Sample preparation strategies for one- and two-dimensional gel electrophoretic separation of plant proteins and the influence on arsenic and zinc bindings

A sample preparation method including protein extraction by an aqueous buffer system, precipitation with trichloroacetic acid, washing with acetone, and desalting by dialysis was developed for 2D gel electrophoresis of mature leaves from Tropaeolum majus, a plant species with a high content of glucosinolates. By the optimized method, 1D- and 2D-gels could also be produced from Festuca rubra leaves and Helianthus annuus seeds. A strong influence of the varied protein preparation parameters on arsenic and zinc bindings was observed.

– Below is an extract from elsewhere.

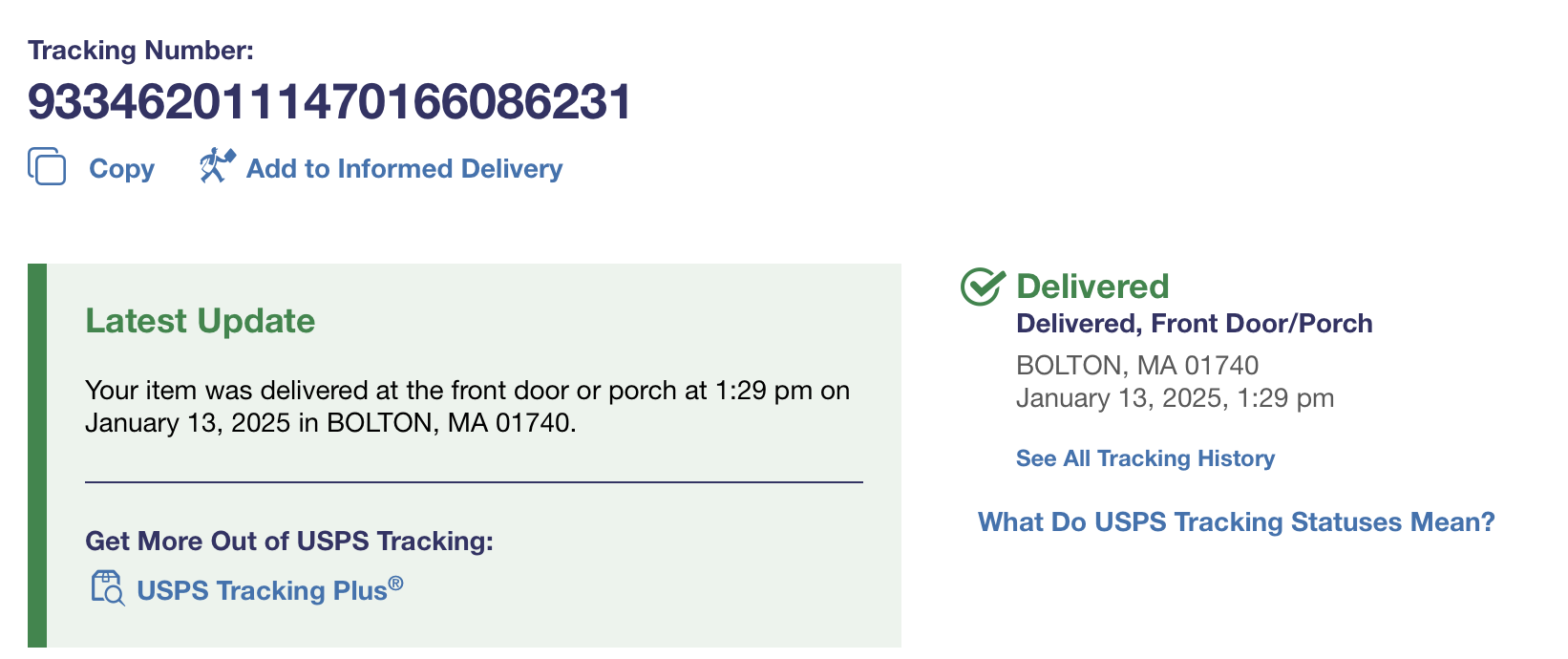Click the Get More Out of USPS Tracking heading

pyautogui.click(x=289, y=542)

Microwave-digestion with subsequent atomic spectroscopy analysis of protein fractions revealed the highest arsenic binding capacity of 76.2 ± 1.7% for proteins from sunflower seeds spiked with arsenite. After spiking of T. majus extracts with different arsenic species and zinc salts to 100 μg As or Zn in 10 mL, 9.5 ± 0.97%, 0.95 ± 0.39%, 0.24 ± 0.02%, 0.20 ± 0.09%, 0.02%, 0.83 ± 0.02%, 2.21 ± 1.64%, and 1.45 ± 0.69% were recovered in the final protein fraction for phenylarsine oxide, arsenite, arsenate, monomethylarsonate, dimethylarsinate, zinc chloride, zinc sulfate, and zinc acetate, respectively. The cultivation of T. majus under arsenic exposure resulted in a highly elevated arsenic-binding capacity of the proteins that was also dependent on the kind of arsenic species in the following order: arsenite (14.9%) > monomethylarsonate (12.4%) > arsenate (10.8%) > dimethylarsinate (0.32%).